The High Council for the Climate, a French independent government entity of expertise put in place by the President of France in November 2018, released its first report June 26. In particular, it noted the positive results in the agriculture sector in reducing greenhouse gas emissions.
“Emissions in the agricultural sector are practically stable over the period of 2015-2018 (-0.1% per year),” the report indicates. A result in in tune with the goal of stability for this sector stipulated in the first version of the National Low Carbon Strategy adopted in 2015. Even better, the High Council for the Climate anticipates a decrease in greenhouse gas emissions in the agricultural sector of 1.4% per year between now and 2025.
As a reminder, the French Law on Energy Transition for Green Growth of 2015 fixed the goal of reducing total greenhouse gas emissions in the country by 40% between 1990 and 2030. For the agricultural sector, the report highlights a decrease in emissions of about 8% between 1990 and 2018.
Depending on the case, this decrease is the result of one or a combination of the following factors:
- Intensification of systems and practices in plant and animal agriculture
- Decrease in the size of the cattle herd in France (less animals, but more productivity per animal)

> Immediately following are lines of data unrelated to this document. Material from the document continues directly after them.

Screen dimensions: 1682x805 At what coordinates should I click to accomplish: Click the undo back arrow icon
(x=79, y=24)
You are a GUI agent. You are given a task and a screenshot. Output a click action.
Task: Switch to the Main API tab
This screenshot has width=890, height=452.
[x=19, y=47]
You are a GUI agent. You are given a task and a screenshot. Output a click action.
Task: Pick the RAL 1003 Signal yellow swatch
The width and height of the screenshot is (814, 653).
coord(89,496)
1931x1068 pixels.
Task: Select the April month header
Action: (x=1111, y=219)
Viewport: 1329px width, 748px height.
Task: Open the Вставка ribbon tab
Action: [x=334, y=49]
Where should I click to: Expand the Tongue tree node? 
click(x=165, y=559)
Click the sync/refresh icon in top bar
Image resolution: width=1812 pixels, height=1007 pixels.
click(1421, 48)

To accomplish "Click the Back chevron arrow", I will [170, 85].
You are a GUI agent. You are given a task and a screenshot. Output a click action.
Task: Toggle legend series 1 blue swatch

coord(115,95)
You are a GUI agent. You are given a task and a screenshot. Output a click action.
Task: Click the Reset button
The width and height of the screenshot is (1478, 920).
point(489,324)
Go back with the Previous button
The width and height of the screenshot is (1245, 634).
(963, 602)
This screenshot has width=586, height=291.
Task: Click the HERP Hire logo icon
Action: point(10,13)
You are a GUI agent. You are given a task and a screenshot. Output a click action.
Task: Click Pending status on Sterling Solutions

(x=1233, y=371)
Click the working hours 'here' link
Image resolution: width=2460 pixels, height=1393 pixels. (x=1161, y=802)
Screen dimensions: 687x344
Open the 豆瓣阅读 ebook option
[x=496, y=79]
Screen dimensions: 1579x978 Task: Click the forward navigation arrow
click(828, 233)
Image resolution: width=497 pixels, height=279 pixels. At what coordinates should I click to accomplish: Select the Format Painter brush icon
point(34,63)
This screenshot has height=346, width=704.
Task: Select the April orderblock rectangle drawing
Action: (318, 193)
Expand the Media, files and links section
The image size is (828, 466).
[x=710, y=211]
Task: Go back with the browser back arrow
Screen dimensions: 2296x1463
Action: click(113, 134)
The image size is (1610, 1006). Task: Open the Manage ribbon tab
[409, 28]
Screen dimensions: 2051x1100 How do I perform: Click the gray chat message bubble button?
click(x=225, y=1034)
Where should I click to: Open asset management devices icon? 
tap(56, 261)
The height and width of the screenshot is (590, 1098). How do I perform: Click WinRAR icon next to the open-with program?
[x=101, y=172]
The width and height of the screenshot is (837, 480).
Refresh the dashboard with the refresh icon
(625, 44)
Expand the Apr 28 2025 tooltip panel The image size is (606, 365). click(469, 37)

- Decrease in the sale of mineral nitrogen (more efficient use of fertilizers)
- Greater use of biofuels
The High Council for the Climate complemented their data by specifying that agriculture today represents 19% of greenhouse gas emissions in France, which are primarily linked to biological processes: 48% for animals, 41% for crops, and 11% from tractors, engines, and furnaces.
In 2018, according to the council, climate investments in the agricultural sector – meaning investments that directly or indirectly contribute to reducing GHG emissions, have reached 400 million euros.
The reports also insists on the need to further implement the 4 per 1000 initiative.